*Assignment*
Filter the entries for the word "beside". Copy each line in which it occurs.

**** Records for the task

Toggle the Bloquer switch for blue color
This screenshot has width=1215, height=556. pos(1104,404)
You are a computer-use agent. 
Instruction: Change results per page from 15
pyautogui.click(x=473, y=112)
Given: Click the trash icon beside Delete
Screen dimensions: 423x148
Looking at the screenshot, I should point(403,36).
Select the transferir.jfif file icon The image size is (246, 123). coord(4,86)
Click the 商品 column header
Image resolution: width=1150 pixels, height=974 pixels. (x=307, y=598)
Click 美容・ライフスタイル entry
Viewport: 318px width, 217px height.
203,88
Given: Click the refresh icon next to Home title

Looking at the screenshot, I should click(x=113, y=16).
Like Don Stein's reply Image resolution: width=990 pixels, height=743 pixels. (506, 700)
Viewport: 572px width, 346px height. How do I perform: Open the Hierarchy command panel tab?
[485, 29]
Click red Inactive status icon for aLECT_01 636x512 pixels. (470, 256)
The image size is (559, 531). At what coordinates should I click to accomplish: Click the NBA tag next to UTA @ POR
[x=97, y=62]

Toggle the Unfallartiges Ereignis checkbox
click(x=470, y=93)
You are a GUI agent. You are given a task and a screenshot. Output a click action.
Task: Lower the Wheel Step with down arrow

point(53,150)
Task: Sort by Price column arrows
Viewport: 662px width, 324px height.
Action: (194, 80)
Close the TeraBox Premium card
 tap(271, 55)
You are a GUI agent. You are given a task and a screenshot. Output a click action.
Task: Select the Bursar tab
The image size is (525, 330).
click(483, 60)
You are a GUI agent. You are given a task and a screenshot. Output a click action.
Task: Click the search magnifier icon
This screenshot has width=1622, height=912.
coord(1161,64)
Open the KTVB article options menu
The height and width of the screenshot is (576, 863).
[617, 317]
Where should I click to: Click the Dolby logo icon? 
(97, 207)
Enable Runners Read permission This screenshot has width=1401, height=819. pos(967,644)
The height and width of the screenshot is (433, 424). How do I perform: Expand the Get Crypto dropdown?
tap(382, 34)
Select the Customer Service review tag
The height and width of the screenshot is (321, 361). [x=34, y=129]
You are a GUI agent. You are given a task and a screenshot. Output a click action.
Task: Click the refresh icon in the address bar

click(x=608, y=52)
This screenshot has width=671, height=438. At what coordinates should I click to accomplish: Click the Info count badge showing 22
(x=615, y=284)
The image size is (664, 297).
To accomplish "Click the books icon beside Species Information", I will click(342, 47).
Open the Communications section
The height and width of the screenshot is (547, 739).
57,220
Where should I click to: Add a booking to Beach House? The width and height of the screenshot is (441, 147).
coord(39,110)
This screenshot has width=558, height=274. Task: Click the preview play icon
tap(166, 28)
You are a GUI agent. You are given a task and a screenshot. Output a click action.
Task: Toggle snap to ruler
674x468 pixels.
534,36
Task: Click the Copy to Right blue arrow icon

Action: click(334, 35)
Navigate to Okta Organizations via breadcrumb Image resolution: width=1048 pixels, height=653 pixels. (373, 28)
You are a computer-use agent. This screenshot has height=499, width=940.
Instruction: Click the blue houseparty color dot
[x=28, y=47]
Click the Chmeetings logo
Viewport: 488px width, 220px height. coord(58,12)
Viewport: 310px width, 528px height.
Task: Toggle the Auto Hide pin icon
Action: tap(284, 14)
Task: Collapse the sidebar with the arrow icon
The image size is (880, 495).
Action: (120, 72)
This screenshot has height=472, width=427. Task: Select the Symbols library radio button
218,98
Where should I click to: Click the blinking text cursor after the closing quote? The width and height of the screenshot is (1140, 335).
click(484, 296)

********

*Answer below*
Given: Click the trash icon beside Delete
To accomplish "Click the books icon beside Species Information", I will click(342, 47).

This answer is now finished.